Chief adviser Professor Muhammad Yunus on Tuesday called upon the academics to align the education system with the youths’ expectations and aspirations and stressed on revival of the SAARC to enhance regional academic cooperation.
‘On Tuesday, I feel very excited that academics at the highest level could get together in Dhaka. It’s important that this is Dhaka. I hope you will have a chance to kind of review of the things that have happened in Dhaka in the past few months,’ he said, referring to post-2024 July uprising events in Bangladesh.
The chief adviser made the remarks while addressing the inaugural ceremony of the three-day ‘South Asian Regional Conference on State of Higher Education and Future Pathway’ at a city hotel in Dhaka.
Thirty international representatives, including delegates from the United Kingdom, the Maldives, Malaysia, Nepal, Pakistan and Sri Lanka as well as representatives from the World Bank are participating in the event.
The conference is being organised under the Bangladesh government and World Bank funded Higher Education Acceleration and Transformation project of the University Grants Commission of Bangladesh.
Yunus said review of those events will clarify what university education and education as a whole are really about, adding, this should be the core subject of discussion at the gathering.
Highlighting the role of students in the 2024 uprising, he said, ‘Who are these young people that we are dealing with? They have their own mind. They stood up and raised their voices and brought down the ugliest fascist regime you could ever think of given their lives’.

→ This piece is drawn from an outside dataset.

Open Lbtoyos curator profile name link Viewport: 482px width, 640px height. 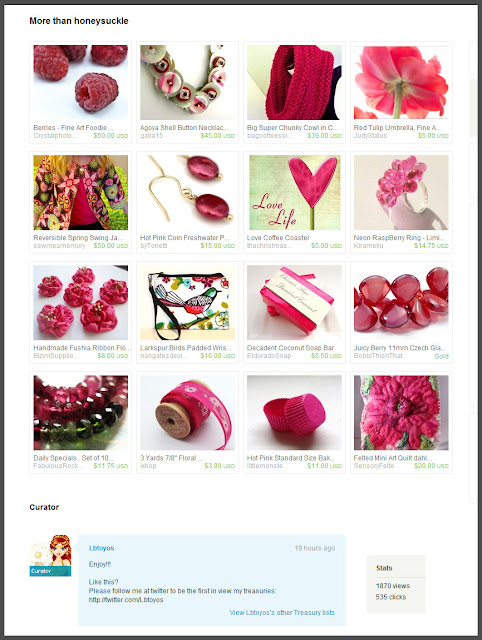(102, 548)
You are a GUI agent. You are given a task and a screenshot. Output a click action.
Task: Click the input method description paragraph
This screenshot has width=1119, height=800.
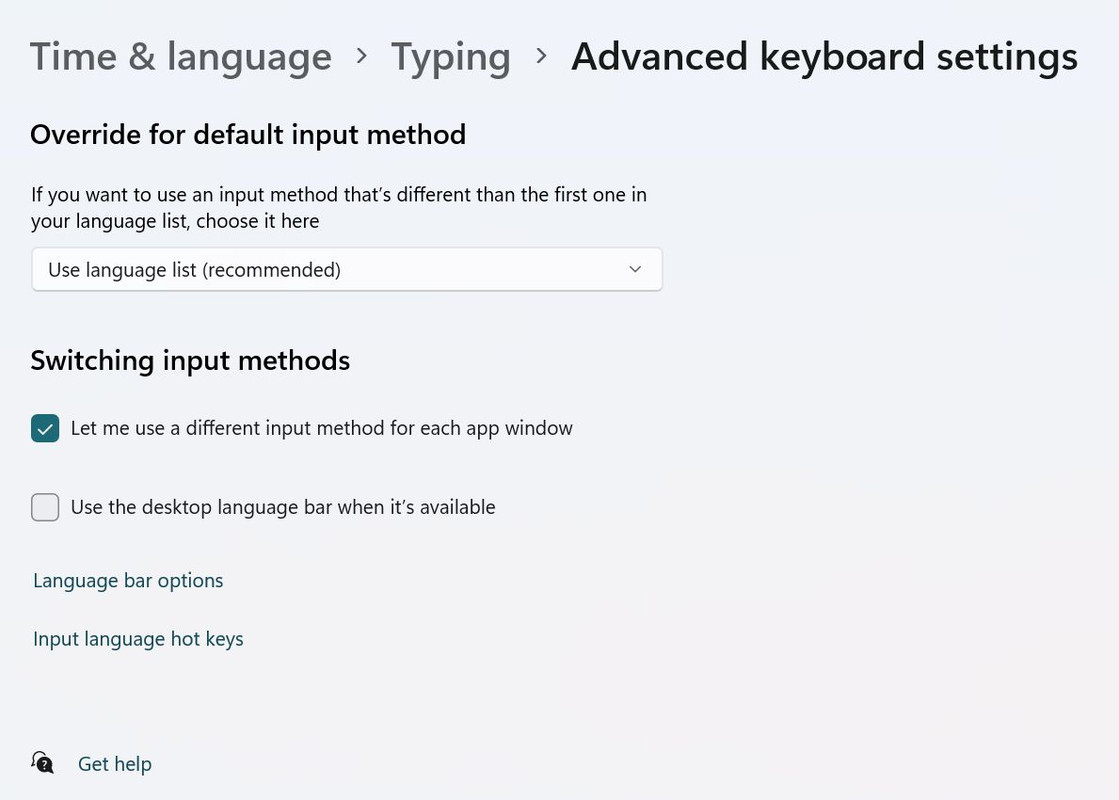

‘It would be a missed opportunity if you don’t spend some time on understanding what they did a few months back in this very city. What was their expectation? What was their aspiration? Why did they stand up in front of guns and give their lives knowingly it will happen,’ the chief adviser said.
To reflect the students’ motivation behind joining the uprising, he referred to school student Shaheed Shahriar Khan Anas’s letter, which he wrote to his mother before embracing the martyrdom, stating that it was his duty to take to the street with his friends, who were subjected to state-sponsored crackdown.
Noting that the event was not a sudden outburst, Yunus said it happened in Sri Lanka and in Nepal too, but it happened in a bigger way in Dhaka.
He thanked the World Bank for organising the conference, saying, ‘This was our responsibility to organise, but we failed. The World Bank has to step into make it happen’.
Speaking about the forthcoming national elections and the referendum on February 12, he said the uprising tore everything apart and that the young people created their own July Charter to undo what the country was stuck with.
Noting that the young people have now formed their own political party, Yunus said, ‘I’m sure some of them will get elected.’
He called on educators to reflect on what education and university education should be in this very different world, warning that old ways of doing things are self-destructing and that change must happen quickly, just as the youth acted quickly during the July and August uprising.
Yunus questioned whether the purpose of education is to prepare people for the job market.
Yunus said he translated creativity into entrepreneurship and argued that education should teach young people to be entrepreneurs rather than job seekers.
He said young people should be told they are job creators and agents of change, driven by imagination, adding that imagination is the essence of human beings, and that people are born with enormous imaginative power, which drove the youth to give their lives for the vision of a new Bangladesh.
Education adviser Professor CR Abrar addressed the inaugural ceremony as the special guest with UGC chairman Professor SMA Faiz in the chair.
Secondary and higher education division secretary Rehana Perven and World Bank division director Jean Pesme spoke at the function as guests of honour while UGC member Professor Mohammad Tanzimuddin Khan delivered the welcome address.